Vanguardisme

Sejarah Perguruan Beladiri Batara Perkasa

Vladimir Lenin, yang dikatakan telah mempopulerkan vanguardisme politik.

Pendukung sosialisme mengikuti beberapa ide Vladimir Lenin, terutama idenya di garda depan. Menurut gagasan partai pelopor, kaum sosialis perlu mengorganisir diri berdasarkan prinsip-prinsip sentralisme demokratis dengan tujuan memperoleh pengaruh yang cukup besar pada perjuangan kelas. Individu yang menganggap diri mereka sebagai elit membentuk sebuah organisasi yang akan membantu mereka menarik lebih banyak kelas pekerja dan individu yang stabil secara finansial, dengan tujuan utama memerangi musuh dan aliran pemikiran mereka. Partai sangat terpusat dan anggota diharapkan bersatu di semua lini dan berbicara dalam satu suara. Pelopor kemudian mencoba menempatkan organisasi mereka di pusat gerakan revolusioner, membuatnya lebih populer di kalangan pendukungnya.

Partai Politik Pelopor Lenin, yang merupakan pemimpin pertama Bolshevik, muncul dengan istilah partai pelopor. Dia berpendapat bahwa partai pelopor adalah aset yang dapat digunakan untuk mencapai revolusi komunis melalui partai praktis dan kepemimpinan politik. Tujuan inti dari partai pelopor adalah untuk memasang bentuk kepemimpinan diktator yang akan disponsori oleh kelas pekerja dan anggota yang stabil secara finansial dalam masyarakat.
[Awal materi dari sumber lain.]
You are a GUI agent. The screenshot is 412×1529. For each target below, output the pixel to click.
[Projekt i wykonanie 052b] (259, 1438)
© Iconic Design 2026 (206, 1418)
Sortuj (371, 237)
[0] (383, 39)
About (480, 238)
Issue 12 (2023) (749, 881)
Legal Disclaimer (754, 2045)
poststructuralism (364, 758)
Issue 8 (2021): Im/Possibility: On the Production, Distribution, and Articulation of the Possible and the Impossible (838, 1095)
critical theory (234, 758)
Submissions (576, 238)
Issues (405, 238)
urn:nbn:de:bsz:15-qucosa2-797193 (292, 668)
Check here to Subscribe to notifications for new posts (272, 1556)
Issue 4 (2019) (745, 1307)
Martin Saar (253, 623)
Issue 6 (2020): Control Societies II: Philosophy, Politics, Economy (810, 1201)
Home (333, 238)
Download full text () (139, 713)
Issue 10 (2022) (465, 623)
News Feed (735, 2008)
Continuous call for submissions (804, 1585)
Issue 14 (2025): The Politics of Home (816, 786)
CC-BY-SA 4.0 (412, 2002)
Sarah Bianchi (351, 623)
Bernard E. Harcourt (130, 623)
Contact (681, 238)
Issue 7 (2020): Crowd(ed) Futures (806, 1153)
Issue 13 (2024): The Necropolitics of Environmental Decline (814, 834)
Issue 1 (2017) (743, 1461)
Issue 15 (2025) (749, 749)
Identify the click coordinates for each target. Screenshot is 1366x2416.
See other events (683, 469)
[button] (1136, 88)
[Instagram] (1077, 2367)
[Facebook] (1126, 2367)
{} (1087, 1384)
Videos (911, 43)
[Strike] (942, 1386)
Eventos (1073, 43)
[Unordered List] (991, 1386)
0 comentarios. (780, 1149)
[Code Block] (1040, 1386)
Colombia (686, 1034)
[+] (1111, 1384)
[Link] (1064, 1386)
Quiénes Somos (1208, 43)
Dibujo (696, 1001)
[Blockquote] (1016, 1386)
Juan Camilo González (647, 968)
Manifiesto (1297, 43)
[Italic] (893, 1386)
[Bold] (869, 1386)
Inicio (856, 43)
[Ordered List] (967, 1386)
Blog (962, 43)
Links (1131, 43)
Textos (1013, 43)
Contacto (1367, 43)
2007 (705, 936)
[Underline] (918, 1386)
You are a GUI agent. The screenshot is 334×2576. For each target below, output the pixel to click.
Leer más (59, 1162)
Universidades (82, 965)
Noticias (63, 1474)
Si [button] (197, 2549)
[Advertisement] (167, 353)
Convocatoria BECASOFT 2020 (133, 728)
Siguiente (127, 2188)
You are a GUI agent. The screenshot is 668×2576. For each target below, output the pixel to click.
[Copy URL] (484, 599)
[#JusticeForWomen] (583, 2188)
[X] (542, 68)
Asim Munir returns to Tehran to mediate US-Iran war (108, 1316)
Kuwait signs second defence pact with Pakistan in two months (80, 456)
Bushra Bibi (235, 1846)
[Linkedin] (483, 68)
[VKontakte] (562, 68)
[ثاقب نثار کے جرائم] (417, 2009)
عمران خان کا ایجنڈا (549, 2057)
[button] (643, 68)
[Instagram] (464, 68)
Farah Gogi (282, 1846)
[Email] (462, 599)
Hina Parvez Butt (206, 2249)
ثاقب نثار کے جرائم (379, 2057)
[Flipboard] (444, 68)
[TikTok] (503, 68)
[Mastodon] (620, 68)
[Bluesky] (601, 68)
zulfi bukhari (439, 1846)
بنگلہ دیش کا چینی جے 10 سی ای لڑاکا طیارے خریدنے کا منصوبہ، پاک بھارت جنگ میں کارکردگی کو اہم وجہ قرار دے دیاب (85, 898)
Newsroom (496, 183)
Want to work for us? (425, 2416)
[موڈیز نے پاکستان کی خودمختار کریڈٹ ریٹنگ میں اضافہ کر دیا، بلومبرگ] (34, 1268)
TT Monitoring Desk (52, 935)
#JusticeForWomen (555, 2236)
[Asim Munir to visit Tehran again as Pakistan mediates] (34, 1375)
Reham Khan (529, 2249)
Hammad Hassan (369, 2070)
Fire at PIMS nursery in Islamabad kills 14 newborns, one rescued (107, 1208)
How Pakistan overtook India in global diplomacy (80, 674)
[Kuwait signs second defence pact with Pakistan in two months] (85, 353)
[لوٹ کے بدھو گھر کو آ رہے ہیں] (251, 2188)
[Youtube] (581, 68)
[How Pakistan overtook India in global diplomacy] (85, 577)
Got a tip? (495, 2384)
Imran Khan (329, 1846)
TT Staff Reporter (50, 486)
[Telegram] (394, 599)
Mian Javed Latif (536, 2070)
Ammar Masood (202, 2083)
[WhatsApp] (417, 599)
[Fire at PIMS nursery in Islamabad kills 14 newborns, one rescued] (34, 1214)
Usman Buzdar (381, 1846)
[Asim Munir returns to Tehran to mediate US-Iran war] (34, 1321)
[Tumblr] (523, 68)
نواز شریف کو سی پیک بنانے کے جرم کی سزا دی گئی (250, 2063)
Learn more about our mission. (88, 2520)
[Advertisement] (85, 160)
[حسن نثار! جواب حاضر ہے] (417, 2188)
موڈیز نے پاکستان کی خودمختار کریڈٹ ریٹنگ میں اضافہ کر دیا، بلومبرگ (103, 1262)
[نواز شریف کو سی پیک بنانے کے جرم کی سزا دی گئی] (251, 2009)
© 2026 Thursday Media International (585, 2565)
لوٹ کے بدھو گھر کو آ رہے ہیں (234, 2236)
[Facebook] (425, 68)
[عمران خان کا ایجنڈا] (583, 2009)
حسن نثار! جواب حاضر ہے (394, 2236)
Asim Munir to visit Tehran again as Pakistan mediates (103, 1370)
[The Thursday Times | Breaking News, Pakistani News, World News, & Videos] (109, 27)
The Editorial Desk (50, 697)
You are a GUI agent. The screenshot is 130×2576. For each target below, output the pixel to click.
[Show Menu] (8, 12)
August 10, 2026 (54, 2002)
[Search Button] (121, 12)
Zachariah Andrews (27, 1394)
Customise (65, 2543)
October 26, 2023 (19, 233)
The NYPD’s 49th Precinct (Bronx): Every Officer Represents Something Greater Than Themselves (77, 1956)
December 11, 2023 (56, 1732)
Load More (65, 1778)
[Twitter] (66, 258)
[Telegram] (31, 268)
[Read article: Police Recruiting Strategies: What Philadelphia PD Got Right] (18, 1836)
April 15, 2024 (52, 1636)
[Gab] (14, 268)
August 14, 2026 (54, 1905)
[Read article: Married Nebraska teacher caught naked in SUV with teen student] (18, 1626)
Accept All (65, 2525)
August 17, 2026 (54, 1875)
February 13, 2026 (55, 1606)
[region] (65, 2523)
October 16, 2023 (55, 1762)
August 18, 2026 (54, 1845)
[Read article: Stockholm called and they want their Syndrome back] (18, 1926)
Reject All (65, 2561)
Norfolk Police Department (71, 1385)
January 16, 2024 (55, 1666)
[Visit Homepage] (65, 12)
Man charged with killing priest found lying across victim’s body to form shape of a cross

Sosialisme telah dimungkinkan karena perubahan konstan di kelas pekerja.

Pada kuartal pertama abad ke-20, Lenin, seorang filsuf Rusia berpendapat bahwa partai pelopor akan memelopori revolusi untuk menggulingkan pemerintahan Tsar, dan setelah itu mengalihkan kekuasaan legislatif pemerintah kepada anggota kelas pekerja partai. Sebuah partai pelopor ada karena dua alasan utama. Pertama, untuk melindungi anggota dari pengaruh eksternal serta memajukan konsepnya. Kedua, mendidik anggota baru tentang prinsip-prinsip vanguardisme untuk membersihkan mereka dari kesadaran diri individu dan untuk menanamkan “kesadaran kelas” di dalamnya.

Apakah Partai Vanguard Efektif? Partai pelopor tidak efektif sebagai agen perubahan revolusioner. Namun, garda depan efektif dan efisien dalam beberapa hal termasuk mereproduksi hierarki menjadi gerakan revolusioner. Partai efisien dalam menghasilkan rezim birokrasi baik dalam gerakan sosial saat ini maupun gerakan revolusioner masa depan yang mungkin terbentuk. Begitu berkuasa, partai pelopor membentuk masyarakat menurut citranya sendiri. Partai-partai pelopor umumnya anti-sosial karena tanpa partai, revolusi tidak akan mungkin terjadi. Peran partai adalah menanamkan politik sosialis ke dalam kelas pekerja yang tidak mampu mengembangkannya dengan sendirinya.

Batasan Vanguardisme Pelopor dianggap anti-sosial, mungkin karena hukum yang dikenakan Lenin pada mereka. Lenin telah menyatakan dengan jelas bahwa tanpa sebuah partai radikal, tidak mungkin ada revolusi. Implikasinya adalah bahwa kelas pekerja tidak dapat secara mandiri bekerja dan membebaskan dirinya sendiri dengan usahanya sendiri. Ini jelas sekali karena kelas pekerja tidak dapat secara mandiri mengembangkan hukum dan teori politiknya sendiri. Kegagalan untuk mengembangkan hukum dan teori politiknya sendiri menyebabkan kegagalan untuk mengubah masyarakat di hampir semua aspek. Tanpa revolusi dan gerakan radikal untuk menyediakan kelas pekerja dengan ide-ide sosialis dan pelopor, maka transformasi yang dicari gerakan hampir mustahil untuk dicapai. Pelopor jarang memenuhi harapan dan aspirasi pendukung mereka. Partai-partai rentan pecah dan memainkan peran negatif dalam perjuangan sosial.